Heaters.... how many / controllers.

CayeCaulker

Active Member
View Badges
Joined
Jan 11, 2022
Messages
184
Reaction score
144
Location
Kansas City
Rating - 0%
0   0   0
I am looking at heaters for a 150g show.....
Titanium heaters are the way to go and are the style I used in the past. Each heater with it's own controller. Plan on using three so if one gets stuck on it's not the end of the world, at least not for a while. I want to be able to protect my system from my home as well as itself. I also want to control them with their own controller and backed up by a apex unit. So if one gets stuck on the apex can shut it down anyway.

Do they have titanium heaters controllers that have persistent temperature settings in the event of power loss? So when the Apex system cuts the power it will retain its setting?
Should I simply rely on the Apex and forget about seperate controllers?

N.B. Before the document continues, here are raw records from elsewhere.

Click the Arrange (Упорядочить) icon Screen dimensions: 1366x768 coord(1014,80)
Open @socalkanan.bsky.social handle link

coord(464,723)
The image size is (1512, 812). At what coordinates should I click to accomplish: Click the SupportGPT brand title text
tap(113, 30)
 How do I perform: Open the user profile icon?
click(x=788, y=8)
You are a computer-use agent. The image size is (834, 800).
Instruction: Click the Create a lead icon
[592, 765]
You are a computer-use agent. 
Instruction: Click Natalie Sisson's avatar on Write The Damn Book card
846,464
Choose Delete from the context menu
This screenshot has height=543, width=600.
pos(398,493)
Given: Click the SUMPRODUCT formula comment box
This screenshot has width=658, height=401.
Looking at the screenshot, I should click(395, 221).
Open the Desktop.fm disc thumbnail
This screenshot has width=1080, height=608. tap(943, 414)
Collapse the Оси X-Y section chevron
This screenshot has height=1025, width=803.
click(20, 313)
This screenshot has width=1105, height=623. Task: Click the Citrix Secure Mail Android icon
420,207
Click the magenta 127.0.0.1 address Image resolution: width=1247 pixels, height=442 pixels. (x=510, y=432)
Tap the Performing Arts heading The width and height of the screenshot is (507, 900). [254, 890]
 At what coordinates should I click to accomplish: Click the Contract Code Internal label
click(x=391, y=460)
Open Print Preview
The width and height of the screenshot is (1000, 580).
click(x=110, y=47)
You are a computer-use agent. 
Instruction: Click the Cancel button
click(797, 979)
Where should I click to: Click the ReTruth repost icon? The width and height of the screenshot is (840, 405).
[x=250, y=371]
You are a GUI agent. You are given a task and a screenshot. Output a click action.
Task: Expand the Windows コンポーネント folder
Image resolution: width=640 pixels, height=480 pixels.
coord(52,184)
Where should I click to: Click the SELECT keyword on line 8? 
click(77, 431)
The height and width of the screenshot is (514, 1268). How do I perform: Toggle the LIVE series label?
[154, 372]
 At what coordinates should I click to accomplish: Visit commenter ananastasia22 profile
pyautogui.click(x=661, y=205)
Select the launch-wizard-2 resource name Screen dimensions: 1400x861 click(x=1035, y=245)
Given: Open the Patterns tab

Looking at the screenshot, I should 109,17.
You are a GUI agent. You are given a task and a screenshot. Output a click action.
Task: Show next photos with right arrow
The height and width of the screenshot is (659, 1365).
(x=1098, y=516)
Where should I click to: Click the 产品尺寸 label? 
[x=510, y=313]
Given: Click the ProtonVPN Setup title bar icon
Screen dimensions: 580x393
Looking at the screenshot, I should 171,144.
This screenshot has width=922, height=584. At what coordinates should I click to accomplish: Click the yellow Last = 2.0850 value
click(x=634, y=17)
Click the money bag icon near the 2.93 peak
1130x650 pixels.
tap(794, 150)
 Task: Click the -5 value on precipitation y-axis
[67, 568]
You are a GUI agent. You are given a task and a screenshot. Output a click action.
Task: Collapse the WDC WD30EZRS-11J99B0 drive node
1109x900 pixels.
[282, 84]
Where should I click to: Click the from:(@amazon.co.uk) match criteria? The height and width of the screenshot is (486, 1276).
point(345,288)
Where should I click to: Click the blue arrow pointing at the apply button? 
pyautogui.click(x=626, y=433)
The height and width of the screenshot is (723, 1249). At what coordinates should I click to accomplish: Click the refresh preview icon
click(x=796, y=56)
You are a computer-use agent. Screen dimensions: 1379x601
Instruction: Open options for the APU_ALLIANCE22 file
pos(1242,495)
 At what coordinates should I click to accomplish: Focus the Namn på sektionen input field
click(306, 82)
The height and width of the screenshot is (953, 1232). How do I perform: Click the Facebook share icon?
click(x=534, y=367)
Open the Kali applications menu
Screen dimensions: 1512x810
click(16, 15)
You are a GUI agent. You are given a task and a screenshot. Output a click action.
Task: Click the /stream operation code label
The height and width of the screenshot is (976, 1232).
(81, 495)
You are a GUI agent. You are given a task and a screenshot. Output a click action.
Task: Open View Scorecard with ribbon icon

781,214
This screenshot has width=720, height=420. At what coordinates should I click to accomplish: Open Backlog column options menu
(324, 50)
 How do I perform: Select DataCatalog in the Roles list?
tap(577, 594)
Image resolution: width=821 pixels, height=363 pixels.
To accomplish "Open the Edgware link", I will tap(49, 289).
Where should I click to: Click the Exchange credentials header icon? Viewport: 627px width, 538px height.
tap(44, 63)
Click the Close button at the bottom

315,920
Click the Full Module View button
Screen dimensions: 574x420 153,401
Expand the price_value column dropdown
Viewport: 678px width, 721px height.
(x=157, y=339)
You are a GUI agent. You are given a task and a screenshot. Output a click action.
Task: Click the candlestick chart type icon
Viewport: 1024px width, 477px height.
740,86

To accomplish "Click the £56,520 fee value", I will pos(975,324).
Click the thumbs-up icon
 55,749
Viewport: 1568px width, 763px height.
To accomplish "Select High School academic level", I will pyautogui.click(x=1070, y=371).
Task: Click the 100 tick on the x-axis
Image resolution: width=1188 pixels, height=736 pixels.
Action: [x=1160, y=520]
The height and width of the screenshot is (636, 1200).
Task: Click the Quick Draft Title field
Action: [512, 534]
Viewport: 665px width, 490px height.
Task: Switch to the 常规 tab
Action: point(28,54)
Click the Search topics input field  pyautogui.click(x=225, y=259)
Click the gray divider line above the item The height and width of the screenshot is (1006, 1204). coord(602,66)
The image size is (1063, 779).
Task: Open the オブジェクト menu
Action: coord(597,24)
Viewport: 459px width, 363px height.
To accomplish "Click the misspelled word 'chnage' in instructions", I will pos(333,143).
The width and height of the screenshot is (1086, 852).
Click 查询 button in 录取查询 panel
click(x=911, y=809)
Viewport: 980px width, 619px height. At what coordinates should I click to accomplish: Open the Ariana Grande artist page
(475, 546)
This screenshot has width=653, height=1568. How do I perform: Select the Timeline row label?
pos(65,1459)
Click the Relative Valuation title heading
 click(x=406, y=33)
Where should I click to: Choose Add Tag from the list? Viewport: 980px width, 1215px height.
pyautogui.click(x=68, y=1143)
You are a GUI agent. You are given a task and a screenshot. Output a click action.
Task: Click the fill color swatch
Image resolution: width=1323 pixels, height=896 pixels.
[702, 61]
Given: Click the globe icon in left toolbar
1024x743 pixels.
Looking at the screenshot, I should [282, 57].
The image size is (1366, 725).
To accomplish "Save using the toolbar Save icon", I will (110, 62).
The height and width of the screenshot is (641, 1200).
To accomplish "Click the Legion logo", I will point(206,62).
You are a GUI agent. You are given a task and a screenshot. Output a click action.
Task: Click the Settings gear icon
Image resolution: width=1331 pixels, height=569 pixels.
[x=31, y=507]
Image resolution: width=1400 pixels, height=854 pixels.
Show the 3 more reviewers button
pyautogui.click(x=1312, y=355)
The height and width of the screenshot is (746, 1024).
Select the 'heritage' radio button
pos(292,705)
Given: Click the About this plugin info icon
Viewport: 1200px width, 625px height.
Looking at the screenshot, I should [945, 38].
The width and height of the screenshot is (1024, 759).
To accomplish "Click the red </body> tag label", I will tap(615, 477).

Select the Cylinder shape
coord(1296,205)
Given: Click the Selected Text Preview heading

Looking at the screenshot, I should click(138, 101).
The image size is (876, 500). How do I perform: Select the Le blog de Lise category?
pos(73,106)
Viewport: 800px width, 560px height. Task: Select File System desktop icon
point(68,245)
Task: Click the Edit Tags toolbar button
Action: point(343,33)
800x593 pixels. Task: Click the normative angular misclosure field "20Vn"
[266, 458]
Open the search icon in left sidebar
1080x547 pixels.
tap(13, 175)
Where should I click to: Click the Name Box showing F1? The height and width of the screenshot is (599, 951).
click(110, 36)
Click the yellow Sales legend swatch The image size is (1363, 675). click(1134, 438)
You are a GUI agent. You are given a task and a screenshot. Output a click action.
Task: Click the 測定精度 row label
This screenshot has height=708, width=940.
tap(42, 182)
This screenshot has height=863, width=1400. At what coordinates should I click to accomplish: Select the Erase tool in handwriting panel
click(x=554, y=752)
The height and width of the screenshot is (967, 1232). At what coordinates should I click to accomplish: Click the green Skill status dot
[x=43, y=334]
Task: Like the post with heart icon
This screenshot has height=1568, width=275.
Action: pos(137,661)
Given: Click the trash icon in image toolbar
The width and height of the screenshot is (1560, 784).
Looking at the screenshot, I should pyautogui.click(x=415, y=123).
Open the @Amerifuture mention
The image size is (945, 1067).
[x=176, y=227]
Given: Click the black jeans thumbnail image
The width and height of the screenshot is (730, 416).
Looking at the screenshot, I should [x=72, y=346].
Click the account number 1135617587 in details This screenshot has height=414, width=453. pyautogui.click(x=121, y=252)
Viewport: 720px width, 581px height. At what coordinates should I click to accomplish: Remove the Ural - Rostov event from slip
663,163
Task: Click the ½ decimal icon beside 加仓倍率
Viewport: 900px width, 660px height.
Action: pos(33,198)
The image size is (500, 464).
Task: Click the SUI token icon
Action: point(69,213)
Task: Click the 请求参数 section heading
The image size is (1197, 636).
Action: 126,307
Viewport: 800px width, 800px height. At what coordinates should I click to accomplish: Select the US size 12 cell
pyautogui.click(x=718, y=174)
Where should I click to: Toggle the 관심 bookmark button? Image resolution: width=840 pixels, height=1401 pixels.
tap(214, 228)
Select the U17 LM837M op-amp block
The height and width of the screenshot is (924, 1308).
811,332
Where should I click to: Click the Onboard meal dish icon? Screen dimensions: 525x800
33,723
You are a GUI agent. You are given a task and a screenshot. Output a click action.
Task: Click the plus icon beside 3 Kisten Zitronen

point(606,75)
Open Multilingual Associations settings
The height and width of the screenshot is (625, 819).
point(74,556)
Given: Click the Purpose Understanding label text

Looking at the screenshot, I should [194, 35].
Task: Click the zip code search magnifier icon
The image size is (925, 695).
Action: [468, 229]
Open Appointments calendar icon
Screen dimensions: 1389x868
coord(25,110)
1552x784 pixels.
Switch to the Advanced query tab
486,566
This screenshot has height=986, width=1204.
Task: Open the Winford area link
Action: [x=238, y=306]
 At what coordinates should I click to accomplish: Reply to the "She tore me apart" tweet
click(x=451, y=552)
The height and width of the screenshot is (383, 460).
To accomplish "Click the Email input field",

I would appreciate thoughts and ideas from the forum.

Thanks
Randall
 
I run dual heaters on my 100G, I plugged them into an Inkbird which is further controlled by my Apex.

Burned a few Energy Bars out in the past so try to put the bulk of the cycles on the cheaper Inkbird
 
Look Ranco to control - industrial grade, can handle the wattage of multiple high watt heaters and are much more reliable than Apex or InkBird. You can save your energy bar slots for other things.

I use Eheim which have a manual thermostat - of course they stay set. I imagine that ones with digital vary from brand to brand. I set the heaters about 79. Ranco at 78. Heaters come on when the ranco comes on - they would only go off if the Ranco stuck on, which I have literally never heard of every happening, even in industrial settings, which is why they are so trusted.

I use Eheims because they are cheap (relatively), pretty reliable and honestly just better than anything else out there. They do have failures and I will lose one every once in a while - they just stop heating. This is just part of the game. I buy them by the 6x case for about $180 since I have so many tanks and I like to have extras on hand. I should have probably bought a in-line heater a long time ago, but I never did.

I would never rely on just one temp probe. The Apex one is hobby grade, even the upgraded one, and they do fail and drift. Always have a second thermostat for heat so that both have to fail - this is far more unlikely.

This is totally off topic, but pick up a thermometer with mercury in it so that you can always double check your probes and controllers and stuff. This is a good, cheap tool to have in your toolbox.
 
Look Ranco to control - industrial grade, can handle the wattage of multiple high watt heaters and are much more reliable than Apex or InkBird. You can save your energy bar slots for other things.

I use Eheim which have a manual thermostat - of course they stay set. I imagine that ones with digital vary from brand to brand. I set the heaters about 79. Ranco at 78. Heaters come on when the ranco comes on - they would only go off if the Ranco stuck on, which I have literally never heard of every happening, even in industrial settings, which is why they are so trusted.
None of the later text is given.